Pick every line from the data below that contains the string "button" and copy it.

───── MATERIAL FOR THE TASK

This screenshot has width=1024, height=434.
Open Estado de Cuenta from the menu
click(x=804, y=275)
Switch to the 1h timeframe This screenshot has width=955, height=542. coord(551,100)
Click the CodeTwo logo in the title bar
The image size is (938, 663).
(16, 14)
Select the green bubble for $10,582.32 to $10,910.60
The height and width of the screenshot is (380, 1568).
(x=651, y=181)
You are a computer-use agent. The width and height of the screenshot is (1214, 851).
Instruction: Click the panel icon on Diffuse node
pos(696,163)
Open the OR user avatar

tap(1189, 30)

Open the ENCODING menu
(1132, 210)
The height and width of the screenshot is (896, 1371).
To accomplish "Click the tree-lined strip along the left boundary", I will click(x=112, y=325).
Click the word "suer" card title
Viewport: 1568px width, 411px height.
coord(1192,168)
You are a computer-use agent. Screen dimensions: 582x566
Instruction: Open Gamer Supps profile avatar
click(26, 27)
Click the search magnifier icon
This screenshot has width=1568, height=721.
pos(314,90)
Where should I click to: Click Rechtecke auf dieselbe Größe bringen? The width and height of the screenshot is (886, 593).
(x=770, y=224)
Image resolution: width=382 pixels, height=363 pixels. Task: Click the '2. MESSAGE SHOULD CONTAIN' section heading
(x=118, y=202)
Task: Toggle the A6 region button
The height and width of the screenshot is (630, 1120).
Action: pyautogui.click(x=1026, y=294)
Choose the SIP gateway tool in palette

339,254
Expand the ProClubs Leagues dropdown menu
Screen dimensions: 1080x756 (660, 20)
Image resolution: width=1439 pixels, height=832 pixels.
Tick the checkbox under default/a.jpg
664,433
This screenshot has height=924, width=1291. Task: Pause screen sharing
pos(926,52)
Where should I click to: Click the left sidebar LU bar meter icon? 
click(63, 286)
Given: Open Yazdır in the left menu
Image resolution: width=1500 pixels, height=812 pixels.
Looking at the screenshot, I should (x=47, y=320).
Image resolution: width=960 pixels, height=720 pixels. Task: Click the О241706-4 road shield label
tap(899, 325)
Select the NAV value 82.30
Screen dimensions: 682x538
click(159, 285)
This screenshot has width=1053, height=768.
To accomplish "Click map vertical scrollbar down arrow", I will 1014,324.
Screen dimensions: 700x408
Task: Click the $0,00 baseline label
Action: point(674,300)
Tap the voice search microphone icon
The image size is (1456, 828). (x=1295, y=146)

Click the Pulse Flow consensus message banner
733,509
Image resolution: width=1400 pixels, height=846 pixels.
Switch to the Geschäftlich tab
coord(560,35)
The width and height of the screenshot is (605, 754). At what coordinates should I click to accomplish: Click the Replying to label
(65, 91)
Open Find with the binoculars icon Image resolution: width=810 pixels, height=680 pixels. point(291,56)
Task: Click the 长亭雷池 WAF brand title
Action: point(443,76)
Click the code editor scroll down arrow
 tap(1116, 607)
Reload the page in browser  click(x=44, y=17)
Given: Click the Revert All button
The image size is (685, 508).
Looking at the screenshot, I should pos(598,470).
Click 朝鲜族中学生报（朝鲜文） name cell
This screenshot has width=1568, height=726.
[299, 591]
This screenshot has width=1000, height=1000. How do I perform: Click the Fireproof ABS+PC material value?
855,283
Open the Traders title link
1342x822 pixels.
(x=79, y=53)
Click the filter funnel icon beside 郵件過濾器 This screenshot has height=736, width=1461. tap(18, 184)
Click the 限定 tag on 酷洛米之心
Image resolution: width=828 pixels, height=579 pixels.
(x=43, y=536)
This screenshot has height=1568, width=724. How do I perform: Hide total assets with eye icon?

──────────

### WRITTEN ANSWER:
Task: Toggle the A6 region button
Given: Click the Revert All button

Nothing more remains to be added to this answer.